- Task to carry out: Present each line of the entries below that holds the word "agent".

START Record set

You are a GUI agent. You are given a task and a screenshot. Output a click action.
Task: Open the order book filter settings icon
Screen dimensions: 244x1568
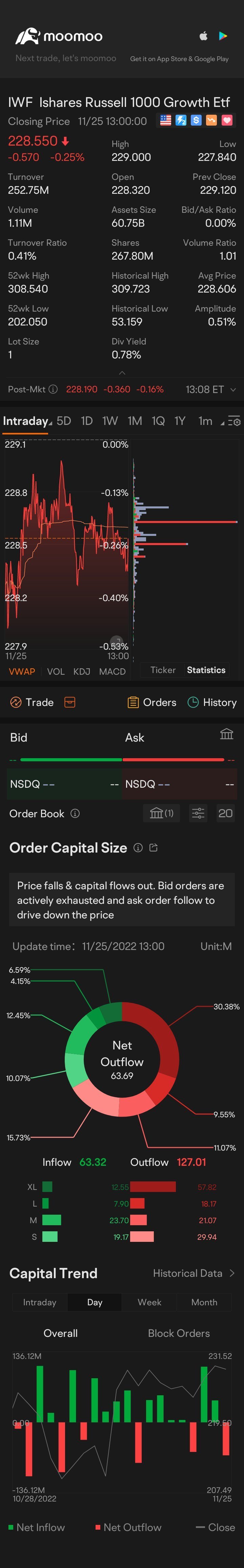click(x=198, y=813)
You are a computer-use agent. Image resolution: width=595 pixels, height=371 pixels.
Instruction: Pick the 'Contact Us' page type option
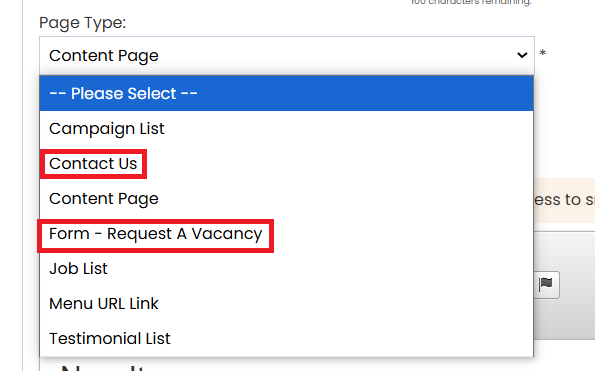(286, 163)
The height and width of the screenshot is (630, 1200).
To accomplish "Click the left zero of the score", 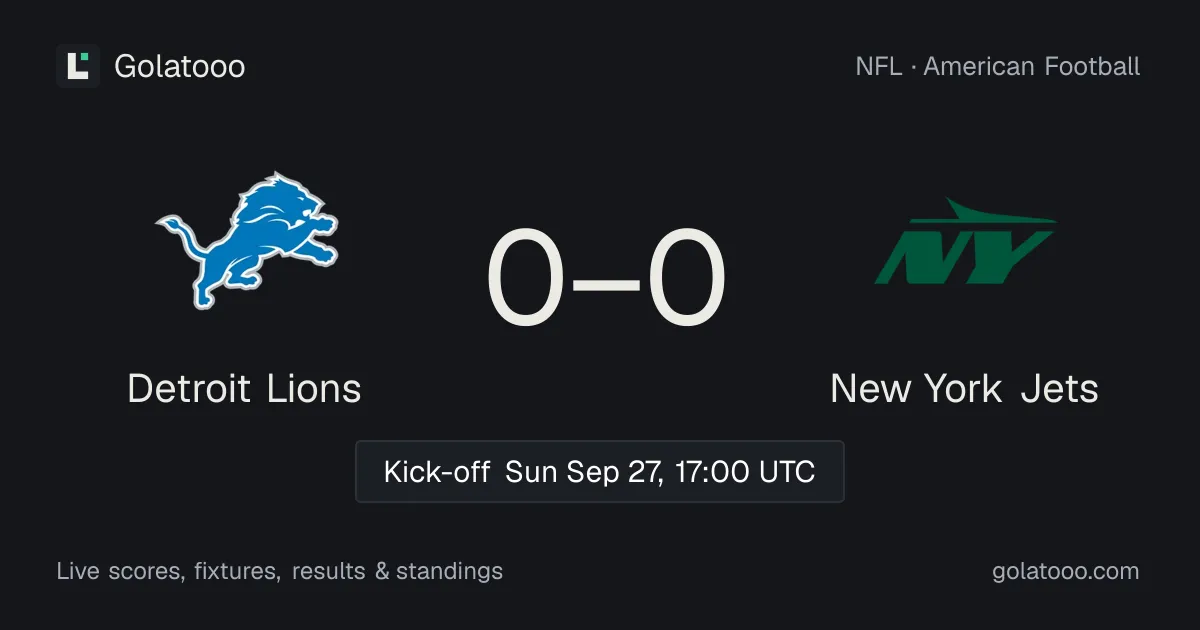I will (526, 279).
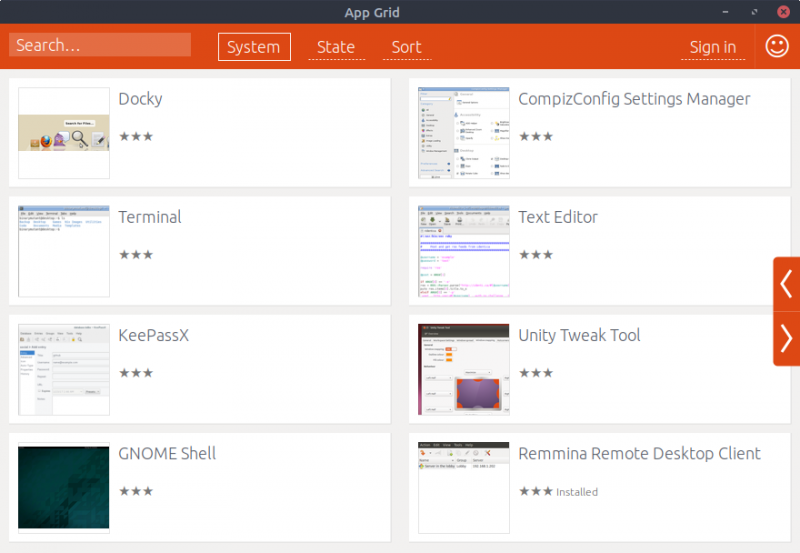Viewport: 800px width, 553px height.
Task: Open the Docky app thumbnail
Action: pos(64,133)
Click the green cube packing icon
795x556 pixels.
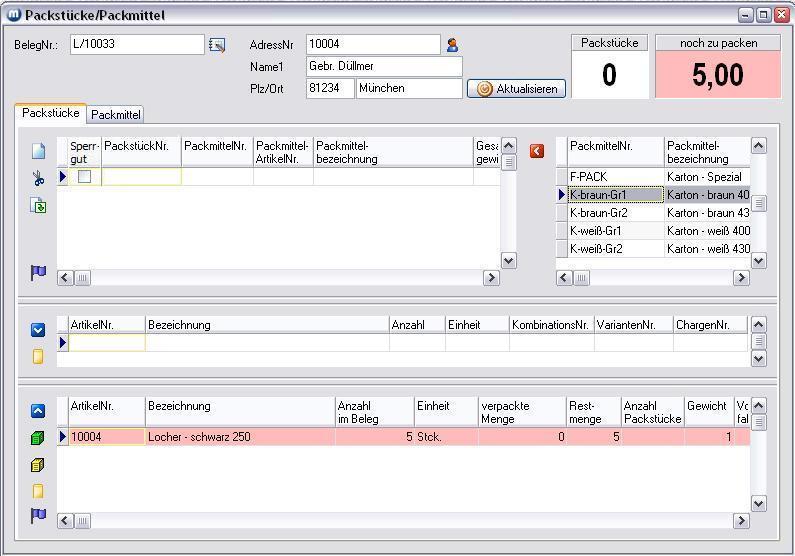(x=38, y=438)
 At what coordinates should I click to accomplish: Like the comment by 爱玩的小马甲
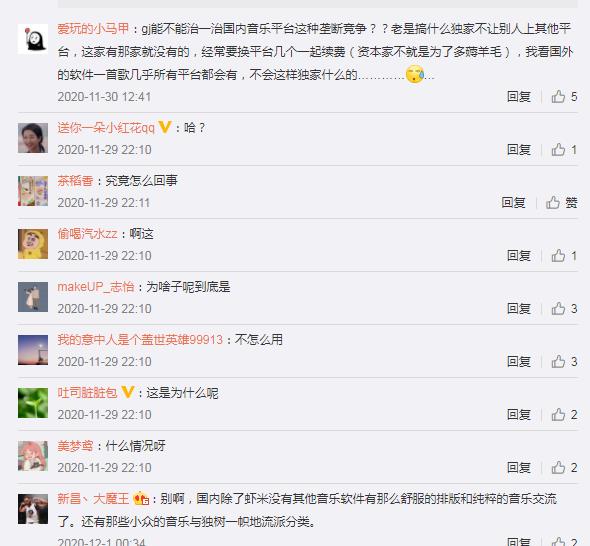pyautogui.click(x=564, y=97)
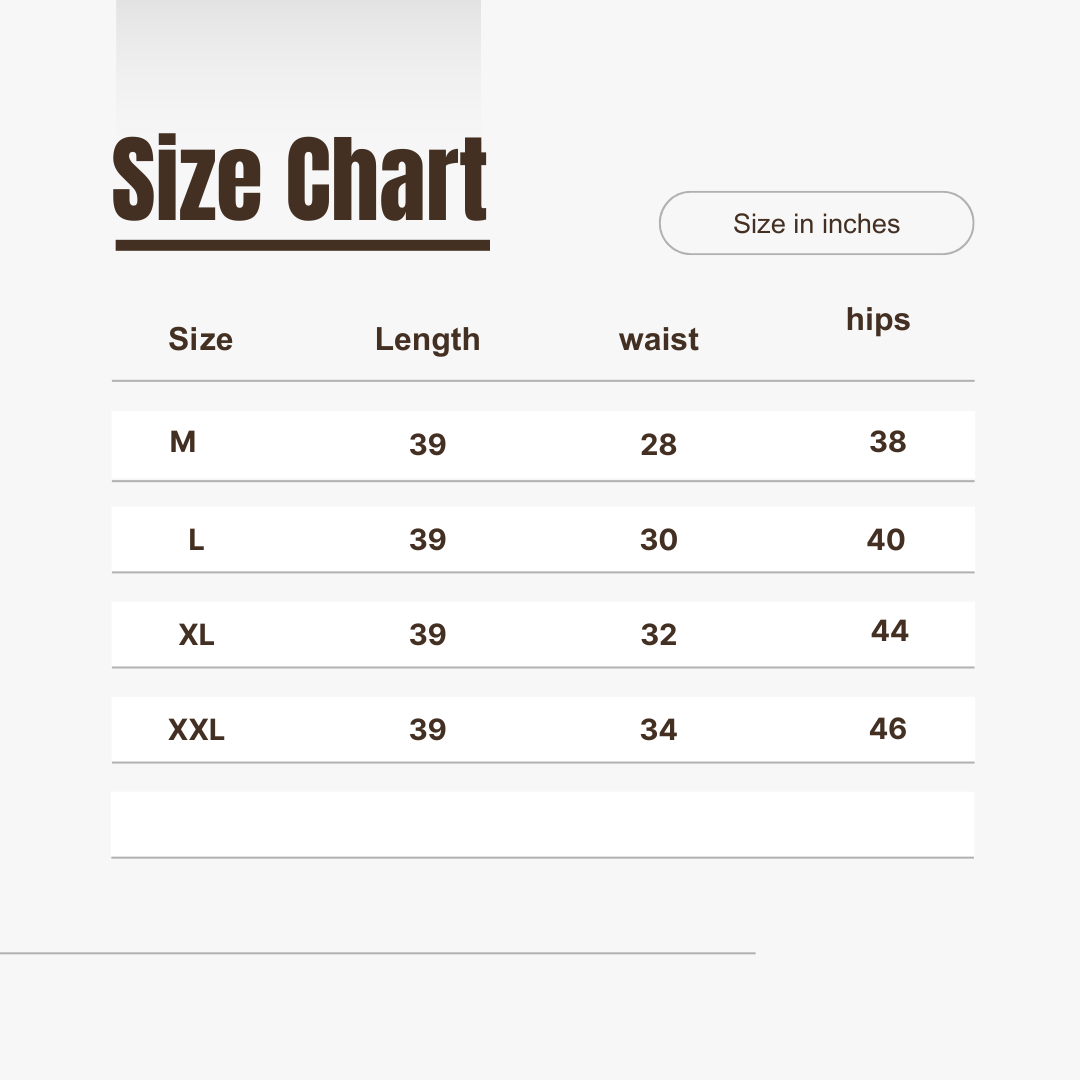
Task: Select the waist value 30 for L
Action: click(658, 540)
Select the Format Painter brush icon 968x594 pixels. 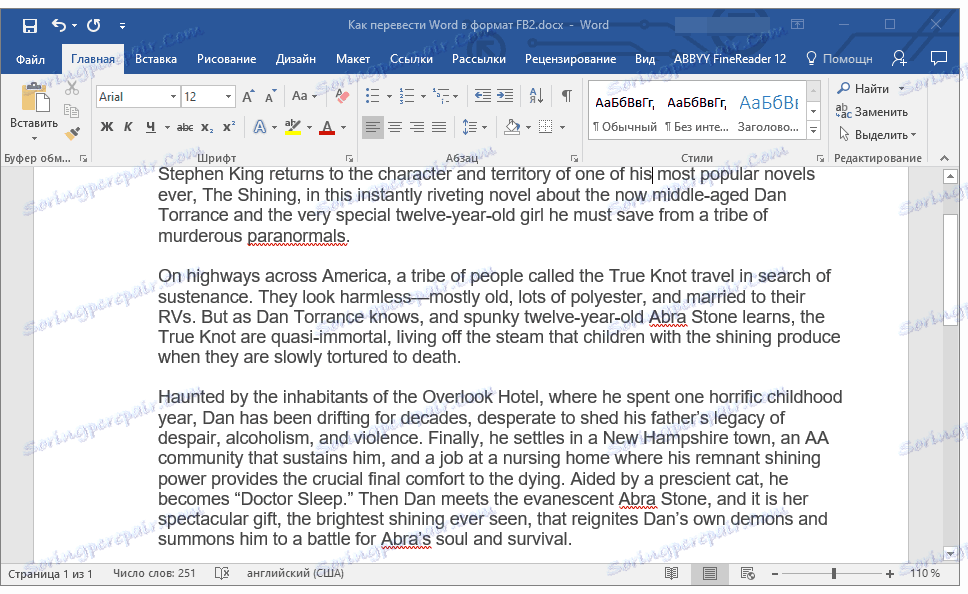point(72,133)
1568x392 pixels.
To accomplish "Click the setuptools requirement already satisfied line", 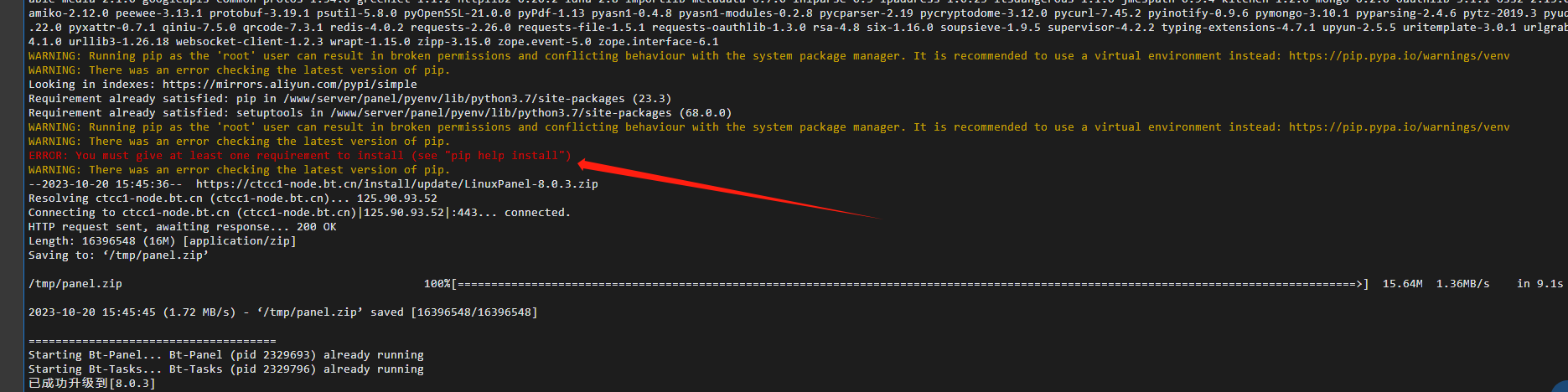I will click(380, 113).
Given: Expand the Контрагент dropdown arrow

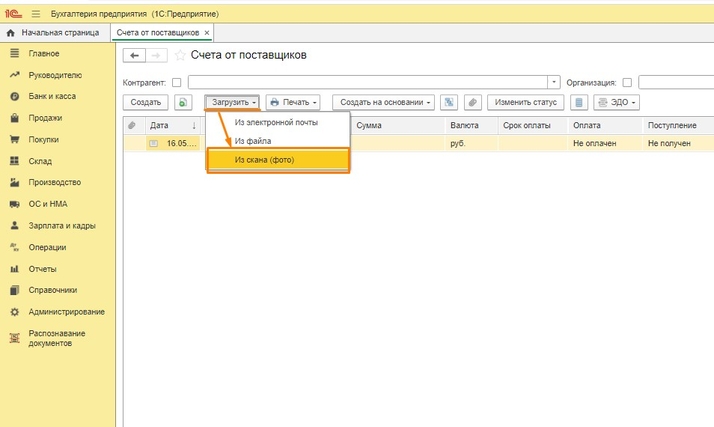Looking at the screenshot, I should [554, 82].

END Record set

- Reply:
You are a GUI agent. You are given a task and a screenshot. Output a click action.
You are a computer-use agent. Image resolution: width=595 pixels, height=371 pixels.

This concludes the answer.